To assess the current health status of all newly-arriving refugees and to identify health problems, the Refugee Health Program operates through health care providers that have signed a participating provider agreement to provide an initial health assessment to all newly-arriving refugees, including mental health screening.
Although all refugees are given a medical exam overseas before entering the United States, the assessments performed here look for health issues not identified or developed subsequent to the overseas exam. The health assessment also ensures that conditions identified during the overseas medical exam are properly treated.
THE PRIMARY COMPONENTS OF THE HEALTH ASSESSMENTS ARE:
- Medical history and physical examination (include review of overseas documents)
- Tuberculosis screening
- Hepatitis Screening Panel
- Sexually transmitted infections and HIV screening
- Immunization (childhood and individuals with incomplete or missing immunization records)

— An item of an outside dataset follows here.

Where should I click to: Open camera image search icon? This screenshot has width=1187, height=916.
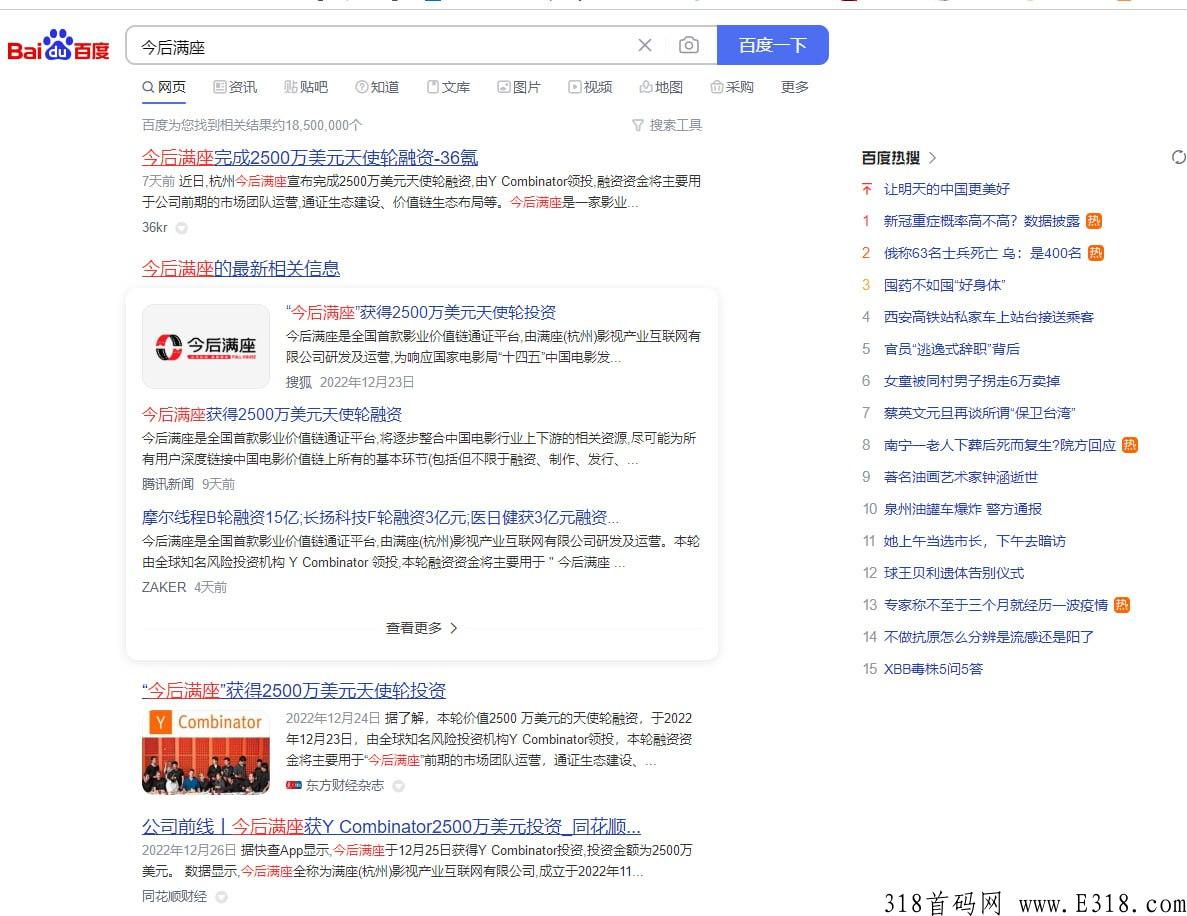pyautogui.click(x=689, y=45)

- Lead screening (Children six months to 16 years; Pregnant and lactating women; adolescent girls )
- Pregnancy (Women of childbearing age, girls of childbearing age)
- Mental health screening
- Parasite testing (based on country of origin)
- Referral for other services
The Refugee Health Program also provides interpretation services, a vital part of reducing disparities in those who have limited English language skills. These services are provided for refugees within eight months of arrival for medical concerns and within two years of arrival for mental health concerns. Additionally, we advocate for culturally and linguistically appropriate service (CLAS) standards to be incorporated into all health care systems in order to better serve refugee and immigrant communities.